SUPPLIED RECORDS:
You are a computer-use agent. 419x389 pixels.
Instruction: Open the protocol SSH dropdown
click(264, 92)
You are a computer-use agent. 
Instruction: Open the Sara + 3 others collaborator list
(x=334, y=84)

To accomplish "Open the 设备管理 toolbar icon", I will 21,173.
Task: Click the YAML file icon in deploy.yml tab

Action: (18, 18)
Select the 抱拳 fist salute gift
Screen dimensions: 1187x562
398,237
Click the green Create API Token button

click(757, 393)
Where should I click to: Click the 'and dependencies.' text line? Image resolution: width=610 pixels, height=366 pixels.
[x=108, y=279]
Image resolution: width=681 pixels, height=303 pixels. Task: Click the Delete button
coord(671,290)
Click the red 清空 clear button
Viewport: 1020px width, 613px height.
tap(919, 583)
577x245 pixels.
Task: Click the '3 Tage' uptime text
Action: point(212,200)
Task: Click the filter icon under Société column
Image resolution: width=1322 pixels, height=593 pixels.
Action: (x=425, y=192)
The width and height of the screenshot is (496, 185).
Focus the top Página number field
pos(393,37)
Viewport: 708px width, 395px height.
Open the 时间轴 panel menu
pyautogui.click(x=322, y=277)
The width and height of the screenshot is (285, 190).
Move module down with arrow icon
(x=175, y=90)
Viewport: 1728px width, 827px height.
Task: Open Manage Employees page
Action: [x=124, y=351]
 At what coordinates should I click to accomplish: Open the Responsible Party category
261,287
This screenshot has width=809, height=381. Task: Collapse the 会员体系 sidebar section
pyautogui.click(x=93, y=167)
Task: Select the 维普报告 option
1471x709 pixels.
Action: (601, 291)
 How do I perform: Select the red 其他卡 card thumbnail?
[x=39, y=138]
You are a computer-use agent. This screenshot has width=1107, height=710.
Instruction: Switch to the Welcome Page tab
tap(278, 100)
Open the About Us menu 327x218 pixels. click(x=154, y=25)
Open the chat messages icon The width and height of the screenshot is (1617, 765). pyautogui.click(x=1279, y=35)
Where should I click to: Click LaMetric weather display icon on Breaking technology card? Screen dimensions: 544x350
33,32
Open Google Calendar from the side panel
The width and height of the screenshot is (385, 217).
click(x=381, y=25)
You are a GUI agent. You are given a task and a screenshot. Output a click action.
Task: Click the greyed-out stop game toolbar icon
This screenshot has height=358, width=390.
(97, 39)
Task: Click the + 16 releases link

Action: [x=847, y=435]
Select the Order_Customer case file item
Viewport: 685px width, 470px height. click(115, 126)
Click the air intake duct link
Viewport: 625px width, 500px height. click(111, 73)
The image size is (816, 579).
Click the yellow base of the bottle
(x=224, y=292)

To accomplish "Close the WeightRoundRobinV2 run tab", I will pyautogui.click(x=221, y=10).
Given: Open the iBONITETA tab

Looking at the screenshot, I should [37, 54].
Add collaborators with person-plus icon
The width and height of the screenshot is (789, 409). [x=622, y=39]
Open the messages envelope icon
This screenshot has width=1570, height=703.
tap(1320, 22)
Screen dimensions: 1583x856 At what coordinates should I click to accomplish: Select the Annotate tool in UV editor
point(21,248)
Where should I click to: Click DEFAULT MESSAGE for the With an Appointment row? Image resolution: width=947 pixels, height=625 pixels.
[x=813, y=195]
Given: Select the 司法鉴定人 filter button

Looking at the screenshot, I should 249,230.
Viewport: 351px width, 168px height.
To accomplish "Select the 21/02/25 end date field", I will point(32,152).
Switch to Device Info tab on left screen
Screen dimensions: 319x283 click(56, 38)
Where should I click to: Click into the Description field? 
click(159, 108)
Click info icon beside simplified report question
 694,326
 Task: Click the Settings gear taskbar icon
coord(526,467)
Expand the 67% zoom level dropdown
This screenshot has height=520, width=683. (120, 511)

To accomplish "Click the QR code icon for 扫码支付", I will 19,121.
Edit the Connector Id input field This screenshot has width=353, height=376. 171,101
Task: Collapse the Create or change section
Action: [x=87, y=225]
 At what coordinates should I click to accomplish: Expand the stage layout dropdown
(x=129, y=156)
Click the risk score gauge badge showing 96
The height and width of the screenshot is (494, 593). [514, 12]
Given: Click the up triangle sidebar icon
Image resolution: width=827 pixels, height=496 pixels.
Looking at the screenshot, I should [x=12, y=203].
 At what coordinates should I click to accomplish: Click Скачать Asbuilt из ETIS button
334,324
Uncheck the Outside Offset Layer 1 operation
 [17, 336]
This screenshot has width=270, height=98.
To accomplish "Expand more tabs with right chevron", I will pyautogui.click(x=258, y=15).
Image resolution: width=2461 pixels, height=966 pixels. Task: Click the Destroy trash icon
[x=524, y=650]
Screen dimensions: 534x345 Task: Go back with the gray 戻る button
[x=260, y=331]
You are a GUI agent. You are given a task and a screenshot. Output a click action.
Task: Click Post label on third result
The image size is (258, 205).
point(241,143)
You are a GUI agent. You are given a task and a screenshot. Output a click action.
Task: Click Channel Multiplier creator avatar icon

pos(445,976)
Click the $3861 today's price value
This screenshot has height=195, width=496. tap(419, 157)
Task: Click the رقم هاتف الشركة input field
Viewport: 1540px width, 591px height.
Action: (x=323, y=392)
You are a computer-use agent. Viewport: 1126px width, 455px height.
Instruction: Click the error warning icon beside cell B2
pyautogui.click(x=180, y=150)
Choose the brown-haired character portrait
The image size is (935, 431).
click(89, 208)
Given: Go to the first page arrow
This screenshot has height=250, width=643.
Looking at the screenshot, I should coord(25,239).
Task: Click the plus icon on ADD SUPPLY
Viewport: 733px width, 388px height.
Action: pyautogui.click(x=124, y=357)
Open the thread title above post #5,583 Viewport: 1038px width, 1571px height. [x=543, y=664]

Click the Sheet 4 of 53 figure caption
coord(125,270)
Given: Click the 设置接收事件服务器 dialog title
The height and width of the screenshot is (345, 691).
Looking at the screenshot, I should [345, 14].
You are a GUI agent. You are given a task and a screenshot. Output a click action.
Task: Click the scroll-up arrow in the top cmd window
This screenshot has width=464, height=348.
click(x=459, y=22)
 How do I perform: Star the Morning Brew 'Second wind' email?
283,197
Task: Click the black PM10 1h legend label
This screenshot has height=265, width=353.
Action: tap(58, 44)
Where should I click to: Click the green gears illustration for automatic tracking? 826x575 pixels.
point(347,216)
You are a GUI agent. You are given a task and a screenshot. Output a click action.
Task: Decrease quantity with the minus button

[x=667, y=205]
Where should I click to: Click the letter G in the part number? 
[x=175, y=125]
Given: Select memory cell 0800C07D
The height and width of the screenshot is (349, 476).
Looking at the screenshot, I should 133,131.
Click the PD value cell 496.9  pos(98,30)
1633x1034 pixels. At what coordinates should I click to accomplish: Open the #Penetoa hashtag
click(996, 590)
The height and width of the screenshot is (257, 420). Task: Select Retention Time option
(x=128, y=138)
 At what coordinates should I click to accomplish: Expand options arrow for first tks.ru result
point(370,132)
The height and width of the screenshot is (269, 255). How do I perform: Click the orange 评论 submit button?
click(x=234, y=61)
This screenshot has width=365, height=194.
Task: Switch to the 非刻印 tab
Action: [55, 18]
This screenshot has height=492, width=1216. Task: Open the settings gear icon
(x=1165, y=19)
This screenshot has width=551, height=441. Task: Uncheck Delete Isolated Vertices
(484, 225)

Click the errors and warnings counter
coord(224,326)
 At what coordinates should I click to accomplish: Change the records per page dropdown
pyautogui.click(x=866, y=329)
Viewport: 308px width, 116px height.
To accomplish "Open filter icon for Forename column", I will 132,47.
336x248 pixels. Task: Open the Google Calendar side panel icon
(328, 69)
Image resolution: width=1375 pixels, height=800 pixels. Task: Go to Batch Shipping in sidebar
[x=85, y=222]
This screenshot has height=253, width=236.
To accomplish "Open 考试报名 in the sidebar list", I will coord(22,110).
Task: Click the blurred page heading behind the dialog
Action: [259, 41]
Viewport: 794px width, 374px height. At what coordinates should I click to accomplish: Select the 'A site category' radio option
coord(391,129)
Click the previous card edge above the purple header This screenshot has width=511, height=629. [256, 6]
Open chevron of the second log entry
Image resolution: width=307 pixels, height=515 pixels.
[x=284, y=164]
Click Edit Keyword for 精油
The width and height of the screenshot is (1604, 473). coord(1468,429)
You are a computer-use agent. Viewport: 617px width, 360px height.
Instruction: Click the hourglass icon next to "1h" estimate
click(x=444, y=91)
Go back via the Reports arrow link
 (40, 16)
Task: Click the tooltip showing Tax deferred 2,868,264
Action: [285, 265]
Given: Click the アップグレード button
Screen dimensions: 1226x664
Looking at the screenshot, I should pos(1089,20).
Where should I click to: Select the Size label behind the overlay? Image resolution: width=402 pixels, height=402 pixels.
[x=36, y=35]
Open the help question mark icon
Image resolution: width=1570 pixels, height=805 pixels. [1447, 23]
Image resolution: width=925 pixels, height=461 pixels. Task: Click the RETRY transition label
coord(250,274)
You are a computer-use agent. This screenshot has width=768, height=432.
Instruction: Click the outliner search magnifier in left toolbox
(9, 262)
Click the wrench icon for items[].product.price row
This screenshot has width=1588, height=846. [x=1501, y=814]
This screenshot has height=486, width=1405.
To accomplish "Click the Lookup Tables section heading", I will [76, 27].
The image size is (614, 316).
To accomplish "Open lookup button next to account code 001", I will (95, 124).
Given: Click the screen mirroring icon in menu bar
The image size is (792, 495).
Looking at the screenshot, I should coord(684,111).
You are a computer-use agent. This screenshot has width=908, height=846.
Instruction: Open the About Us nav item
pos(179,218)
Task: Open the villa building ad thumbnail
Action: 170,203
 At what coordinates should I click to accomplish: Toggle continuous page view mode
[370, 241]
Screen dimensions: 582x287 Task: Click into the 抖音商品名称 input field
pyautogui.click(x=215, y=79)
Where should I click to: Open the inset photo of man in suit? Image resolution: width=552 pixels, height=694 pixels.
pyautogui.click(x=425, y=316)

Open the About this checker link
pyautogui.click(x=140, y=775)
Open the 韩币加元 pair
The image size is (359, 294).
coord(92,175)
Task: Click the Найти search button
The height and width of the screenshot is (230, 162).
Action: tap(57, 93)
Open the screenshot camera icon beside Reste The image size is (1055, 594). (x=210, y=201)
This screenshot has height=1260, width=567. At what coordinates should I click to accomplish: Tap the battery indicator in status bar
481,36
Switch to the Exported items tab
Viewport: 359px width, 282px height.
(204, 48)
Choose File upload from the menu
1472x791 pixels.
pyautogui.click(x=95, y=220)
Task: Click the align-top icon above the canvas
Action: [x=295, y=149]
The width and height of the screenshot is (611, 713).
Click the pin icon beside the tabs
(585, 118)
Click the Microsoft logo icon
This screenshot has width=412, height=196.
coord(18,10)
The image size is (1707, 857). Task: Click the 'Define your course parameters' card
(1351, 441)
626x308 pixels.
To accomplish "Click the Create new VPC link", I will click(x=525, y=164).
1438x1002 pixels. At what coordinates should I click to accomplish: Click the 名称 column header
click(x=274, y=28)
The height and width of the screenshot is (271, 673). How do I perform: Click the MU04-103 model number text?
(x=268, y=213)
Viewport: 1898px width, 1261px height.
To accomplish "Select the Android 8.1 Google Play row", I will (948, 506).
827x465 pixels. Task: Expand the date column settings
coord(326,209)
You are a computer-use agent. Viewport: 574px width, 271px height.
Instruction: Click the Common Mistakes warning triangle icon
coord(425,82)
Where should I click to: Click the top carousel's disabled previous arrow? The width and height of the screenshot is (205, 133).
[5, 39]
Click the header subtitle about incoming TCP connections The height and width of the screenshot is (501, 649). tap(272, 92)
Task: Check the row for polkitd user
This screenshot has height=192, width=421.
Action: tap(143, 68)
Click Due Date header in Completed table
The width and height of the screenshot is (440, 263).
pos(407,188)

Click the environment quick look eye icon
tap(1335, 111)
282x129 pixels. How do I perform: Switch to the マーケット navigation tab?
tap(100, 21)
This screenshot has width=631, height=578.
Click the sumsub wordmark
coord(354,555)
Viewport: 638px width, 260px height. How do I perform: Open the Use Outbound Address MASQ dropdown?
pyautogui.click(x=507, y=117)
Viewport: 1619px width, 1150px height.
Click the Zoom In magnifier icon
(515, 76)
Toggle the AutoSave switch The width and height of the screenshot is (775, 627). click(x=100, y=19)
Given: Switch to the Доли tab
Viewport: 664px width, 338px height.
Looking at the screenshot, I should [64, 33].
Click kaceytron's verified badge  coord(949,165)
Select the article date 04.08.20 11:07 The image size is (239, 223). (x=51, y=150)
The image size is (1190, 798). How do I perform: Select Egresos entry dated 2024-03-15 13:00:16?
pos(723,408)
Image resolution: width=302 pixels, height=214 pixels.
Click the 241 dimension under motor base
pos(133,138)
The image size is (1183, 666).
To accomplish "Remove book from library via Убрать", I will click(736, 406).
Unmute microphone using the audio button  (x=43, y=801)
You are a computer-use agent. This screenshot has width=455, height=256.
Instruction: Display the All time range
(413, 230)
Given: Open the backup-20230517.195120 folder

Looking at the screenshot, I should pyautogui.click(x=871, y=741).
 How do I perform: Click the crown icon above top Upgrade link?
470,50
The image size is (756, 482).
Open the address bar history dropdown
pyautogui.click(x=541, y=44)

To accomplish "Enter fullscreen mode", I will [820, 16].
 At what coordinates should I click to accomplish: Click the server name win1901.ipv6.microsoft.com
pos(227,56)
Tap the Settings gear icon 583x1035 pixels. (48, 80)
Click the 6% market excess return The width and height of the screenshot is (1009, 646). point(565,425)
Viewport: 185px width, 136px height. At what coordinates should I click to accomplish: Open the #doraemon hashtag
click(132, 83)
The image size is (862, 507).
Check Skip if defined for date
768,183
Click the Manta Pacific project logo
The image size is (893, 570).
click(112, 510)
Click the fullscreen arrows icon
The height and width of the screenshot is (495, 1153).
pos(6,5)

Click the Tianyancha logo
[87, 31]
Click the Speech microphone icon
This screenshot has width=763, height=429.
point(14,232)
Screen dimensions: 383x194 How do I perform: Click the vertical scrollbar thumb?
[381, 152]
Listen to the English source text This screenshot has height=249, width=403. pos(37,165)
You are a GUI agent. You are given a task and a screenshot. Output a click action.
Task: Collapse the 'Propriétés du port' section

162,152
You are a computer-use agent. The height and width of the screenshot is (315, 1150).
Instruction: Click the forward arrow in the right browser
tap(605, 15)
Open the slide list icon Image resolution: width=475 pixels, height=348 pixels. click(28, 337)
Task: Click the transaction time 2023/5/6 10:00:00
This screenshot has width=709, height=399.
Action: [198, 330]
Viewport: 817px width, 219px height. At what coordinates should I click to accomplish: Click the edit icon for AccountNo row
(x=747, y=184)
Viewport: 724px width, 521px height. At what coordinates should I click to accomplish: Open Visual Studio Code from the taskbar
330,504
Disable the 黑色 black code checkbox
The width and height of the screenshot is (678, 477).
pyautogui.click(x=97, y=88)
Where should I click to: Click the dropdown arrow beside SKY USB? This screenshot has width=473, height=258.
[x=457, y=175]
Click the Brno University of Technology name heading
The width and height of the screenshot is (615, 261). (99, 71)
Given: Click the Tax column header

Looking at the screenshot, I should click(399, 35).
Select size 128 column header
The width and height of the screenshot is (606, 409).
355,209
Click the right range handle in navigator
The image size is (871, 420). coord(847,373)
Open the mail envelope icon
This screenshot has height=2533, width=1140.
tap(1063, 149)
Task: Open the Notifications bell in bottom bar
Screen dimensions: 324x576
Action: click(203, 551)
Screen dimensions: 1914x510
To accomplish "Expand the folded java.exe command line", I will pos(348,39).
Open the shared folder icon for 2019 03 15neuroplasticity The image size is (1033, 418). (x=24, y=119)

AIM OF THE TASK:
When you reach the line with "Viewport: 359px width, 282px height." in the records above, start writing out lines exactly, and stop once the line with "Viewport: 1898px width, 1261px height." has been written; include nothing else.

RESULT:
Viewport: 359px width, 282px height.
(204, 48)
Choose File upload from the menu
1472x791 pixels.
pyautogui.click(x=95, y=220)
Task: Click the align-top icon above the canvas
Action: [x=295, y=149]
The width and height of the screenshot is (611, 713).
Click the pin icon beside the tabs
(585, 118)
Click the Microsoft logo icon
This screenshot has width=412, height=196.
coord(18,10)
The image size is (1707, 857). Task: Click the 'Define your course parameters' card
(1351, 441)
626x308 pixels.
To accomplish "Click the Create new VPC link", I will click(x=525, y=164).
1438x1002 pixels. At what coordinates should I click to accomplish: Click the 名称 column header
click(x=274, y=28)
The height and width of the screenshot is (271, 673). How do I perform: Click the MU04-103 model number text?
(x=268, y=213)
Viewport: 1898px width, 1261px height.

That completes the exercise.